Are legal costs within a contractual cap on liability?

Equitix Biomass v Fox (High Court) [2021]

Legal costs are always a critical factor in the decision whether or not to litigate. It is therefore, perhaps surprising that, to our knowledge, no case has, until now, ever considered the question as to whether a limit of liability applies only to the damages awarded or includes any award of legal costs.


The High Court was asked to consider whether a contractual cap on liability for warranty claims under a share purchase agreement (SPA) applied to damages only, or whether it also captured other ancillary liabilities, including an award of interest and costs arising from a warranty claim. The £11million contractual cap was expressed as applying to liability "in respect of" any claim under the SPA for breach of warranty. The seller submitted that this imposed an aggregate financial limit which included not just damages but also interest and costs. It argued that the parties could not be taken to have intended that those ancillary obligations would remain at large and uncapped, and that such an interpretation was inconsistent with the broad words "in respect of".

The buyer contended that the language, properly construed, applied to damages only. A ‘claim’ was defined as "any claim under [the SPA] for breach of the Warranties".

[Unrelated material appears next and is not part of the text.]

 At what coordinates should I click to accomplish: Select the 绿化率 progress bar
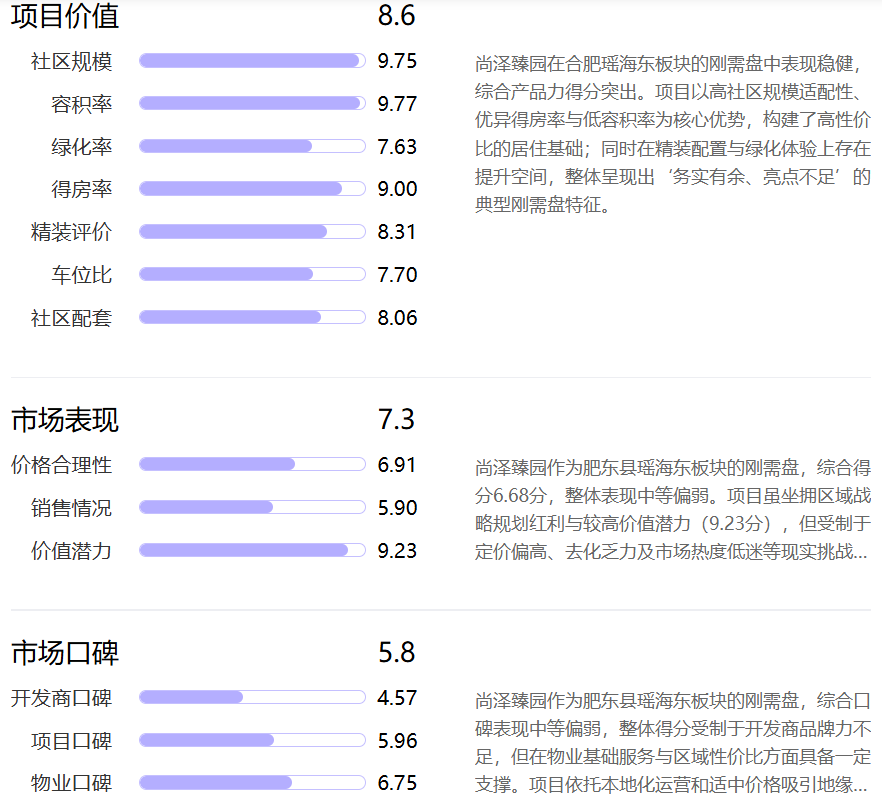point(251,145)

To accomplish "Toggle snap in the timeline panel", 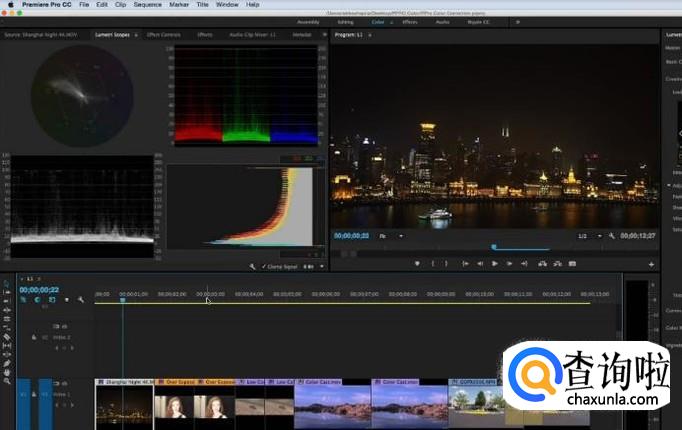I will 37,300.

The court preferred the buyer's construction. The limitation applied "in respect of" a "claim under [the SPA]" and this did not extend to claims for interest or costs, the award of which would be made pursuant to the court's jurisdiction to make ancillary orders, rather being made under the SPA itself. Although the phrase "in respect of" was wide, the court considered that it was not as broad as the phrase "arising out of or in connection with", and it would have expected interest and costs to be mentioned expressly in the liability cap if the parties had intended that important litigation rights were being foregone. Rather unhelpfully, the court did not go on to offer any guidance as to whether the outcome would have been any different had the limitation used the "arising out of or in connection with" phraseology.